22-24 Bishopsgate, 38 Bishopsgate (Crosby Court) and 4 Crosby Square, City of London EC2

Commercial tower approximately 300m in height on Bishopsgate in the City of London. Designed by Kohn Pedersen Fox (KPF).

25 April 2007

Planning reference: 06/01123/FULEIA

Tagged with: Commercial | Design review | Design review panel | London | Tall buildings

Elevation of the DIFA Tower

CABE has commented previously on this scheme, in March 2005 and November 2005.

We note the changes which in aggregate have resulted in a new planning application and that these revisions concern relatively detailed aspects of the proposal rather than changes to height, quantum and massing, or to fundamental design principles.
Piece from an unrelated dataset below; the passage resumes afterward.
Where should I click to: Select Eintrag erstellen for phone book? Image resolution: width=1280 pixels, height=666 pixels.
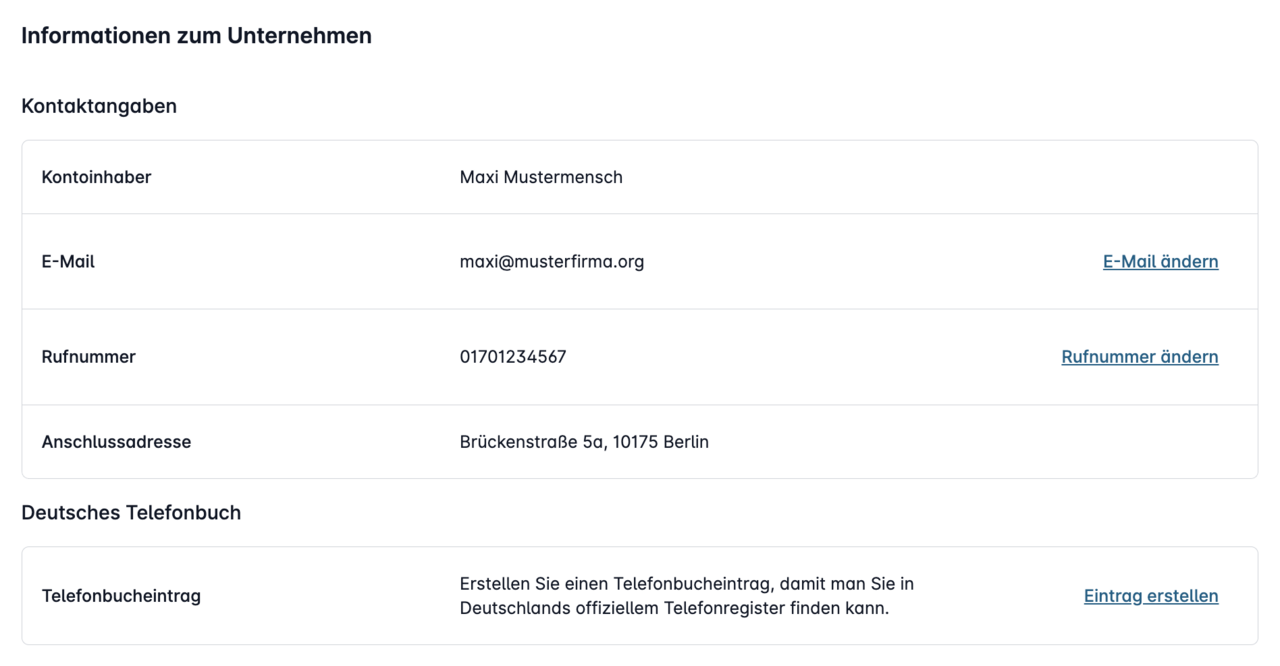pos(1150,596)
We continue to support the broad ambitions of this project and believe that this proposal has the potential to be a high quality addition to the emerging cluster of tall buildings in the city and to the skyline of London. We applaud the continued commitment of the client to a first class product and reiterate our confidence in the ability of the architects to achieve the high standards required.
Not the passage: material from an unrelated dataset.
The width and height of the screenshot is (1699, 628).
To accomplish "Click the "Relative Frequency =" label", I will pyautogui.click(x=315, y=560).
As with all tall building proposals CABE wishes to make the following points:

We strongly believe that for this building to be regarded as a success and therefore to receive the support of CABE, public accessibility to a high level in the building must be guaranteed. We think it reasonable that restricted public access such as is available in other neighbouring buildings is offered; we note the intention shown in the planning drawings and stated in the design statement for a public restaurant/ bar occupying the top few levels of the building. In addition, we would wish to see this space more accessible to a wider number of people on a (limited) number of occasions, such as Open House weekend. We think it vital that this degree of public access is enshrined within any planning consent and therefore that it is enforceable.

As with any building, but particularly one of this scale and complexity, much of the success will depend on the design detailing and the quality of the materials and construction. As we have said on previous projects, if built, this will become one of the most prominent buildings in London. It is therefore vital to demand the highest and most exacting standards of design. It will be important for the planning authority to satisfy itself that any planning permission guarantees that those standards will be achieved in the end product. The high quality design thinking which has informed the scheme so far should continue throughout the detailed design and construction phases.

With reference to the changes contained in the new application, we think the creation of a new main entrance and the introduction of escalators off this entrance could lead to an improved ground condition, subject to the use of appropriately high quality materials, detailing and lighting internally and externally in these elements of the building. We would expect this to be the subject of detailed consideration by the City of London.

In respect of the revised core, we acknowledge that this is a rational move in terms of the economics of contemporary office design and construction. We observe that the resultant plan will be deeper in places than originally proposed; our view is that access to natural light is desirable for all office workers, and the City of London should satisfy itself that the working conditions resulting from this revision are acceptable.